El habla humana forma parte de una conversación más amplia. Molloy lo sabía y en pandemia decidió no darle la espalda a los seres que la rodeaban. Por eso en uno de los textos de Animalia afirma que “los animales saben”. Durante el encierro, la escritora, que estaba enferma de cáncer, comprendió que nuestro discurso se vuelve monótono cuando nos hablamos a nosotros mismos y perdemos la conexión con los otros seres que están presentes en nuestro mundo. La sensación de dislocamiento era compartida por la escritora y su perra en una caminata. “La perra tira, como siempre curiosa. Va de un lado para otro, no se detiene a hacer pis, que es la razón por la cual salimos, y cuando por fin se hinca como para mear ve un conejo y tira para otro lado. Me impaciento, la reto, le digo que no se distraiga, mirá quien habla, parece decirme. Después pienso que no importa que no mee, no fue esa la razón del paseo, salimos porque estábamos aburridas las dos y no queríamos pensar”.

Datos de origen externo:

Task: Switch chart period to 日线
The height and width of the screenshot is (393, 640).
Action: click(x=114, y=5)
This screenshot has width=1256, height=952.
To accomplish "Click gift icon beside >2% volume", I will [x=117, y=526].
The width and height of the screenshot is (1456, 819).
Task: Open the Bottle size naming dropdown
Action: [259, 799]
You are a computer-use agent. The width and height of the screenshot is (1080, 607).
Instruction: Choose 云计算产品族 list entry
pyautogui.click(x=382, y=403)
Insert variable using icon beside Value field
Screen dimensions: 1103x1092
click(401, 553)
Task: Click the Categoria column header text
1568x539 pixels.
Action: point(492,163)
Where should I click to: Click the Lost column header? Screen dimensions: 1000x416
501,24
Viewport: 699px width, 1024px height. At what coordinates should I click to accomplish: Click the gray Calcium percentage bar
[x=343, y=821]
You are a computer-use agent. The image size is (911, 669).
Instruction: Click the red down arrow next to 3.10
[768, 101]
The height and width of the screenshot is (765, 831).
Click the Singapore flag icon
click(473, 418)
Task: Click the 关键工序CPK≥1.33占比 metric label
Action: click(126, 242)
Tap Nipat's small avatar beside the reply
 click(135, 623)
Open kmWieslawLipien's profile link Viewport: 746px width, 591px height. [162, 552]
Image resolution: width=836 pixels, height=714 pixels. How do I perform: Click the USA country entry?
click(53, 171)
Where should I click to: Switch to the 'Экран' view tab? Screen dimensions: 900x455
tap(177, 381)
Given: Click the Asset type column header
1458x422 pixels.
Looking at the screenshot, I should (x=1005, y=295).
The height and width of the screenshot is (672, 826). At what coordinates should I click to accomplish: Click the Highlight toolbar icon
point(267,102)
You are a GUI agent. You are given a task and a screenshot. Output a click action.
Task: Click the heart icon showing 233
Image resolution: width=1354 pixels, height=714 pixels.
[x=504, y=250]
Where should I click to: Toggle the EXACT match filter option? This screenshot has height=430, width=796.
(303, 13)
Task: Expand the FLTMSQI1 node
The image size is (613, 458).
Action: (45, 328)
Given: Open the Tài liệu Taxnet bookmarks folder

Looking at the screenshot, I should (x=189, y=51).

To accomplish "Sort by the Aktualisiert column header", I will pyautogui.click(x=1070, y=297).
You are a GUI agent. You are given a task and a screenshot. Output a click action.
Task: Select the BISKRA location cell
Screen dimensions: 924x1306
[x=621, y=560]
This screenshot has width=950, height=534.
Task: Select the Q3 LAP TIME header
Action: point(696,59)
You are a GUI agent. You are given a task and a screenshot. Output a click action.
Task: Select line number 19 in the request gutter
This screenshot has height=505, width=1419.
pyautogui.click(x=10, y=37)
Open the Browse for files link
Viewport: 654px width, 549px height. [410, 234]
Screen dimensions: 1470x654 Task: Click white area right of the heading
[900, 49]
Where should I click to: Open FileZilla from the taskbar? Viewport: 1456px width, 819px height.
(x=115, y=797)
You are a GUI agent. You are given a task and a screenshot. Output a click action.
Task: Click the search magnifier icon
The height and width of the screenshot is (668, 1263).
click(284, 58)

Pearl, Ruby y Goldie fueron las primeras tres gallinas adultas que tuvo. “Lo pasaban bien, parecían esas señoras jubiladas que se van a vivir a Miami, se mojan solo los pies en el mar y se pasan el día chismeando y jugando a la canasta”, describe con mucho sentido del humor a esas gallinas, a las que se fueron sumando otras con nombres o sobrenombres de mujeres de presidentes (Eleonor, Jackie, Ladybird, Evita) o de deportistas gay (Martina Navratilova, Renée Richards, Billie Jean King) porque “ejemplarmente desafiaban lo binario”, aclara Molloy, autora de los libros de ensayos Las letras de Borges, Acto de presencia y Poses de fin de siglo. El gallinero se amplió con tres pollitas de una raza extraña proveniente de Polonia, apenas más grandes que una gaviota, que les regalaron de un vivero. Como en lugar de la cresta tenían un pelucón rubio platinado con un flequillo que les caía sobre los ojos, las llamaron Warhola (el apellido original de Andy Warhol) y, a veces, las Warholitas.
Hay un capítulo del libro, “Tapujos”, que es un homenaje a Carlos Monsiváis, el escritor mexicano que amaba tanto a los gatos que llegó a tener más de veinte en su casa. Molloy recuerda algunos nombres de los gatos de Monsiváis como Miau Tse Tung, Catzinger, Miss Antropía y Rosa Luz Emburgo, entre otros. La escritora que se desempeñó como catedrática de literatura latinoamericana y comparada en las universidades de Princeton, Yale y Nueva York, concluye Animalia con un texto conmovedor, titulado “Réquiem”, en donde revela que “nuestros animales muertos”, la primera generación, están enterrados al fondo de la casa de Long Island, debajo de un olmo, con piedras recogidas en la playa a manera de lápidas. Cuando ese cementerio se llenó, la segunda generación de animales muertos empezó a ser enterrada debajo de otro olmo. “No dejaremos instrucciones para que entierren nuestras cenizas en ninguno de ellos, sería complicado explicar dónde están ya que la maleza lo ha invadido todo. Pero igual estaremos con ellos”.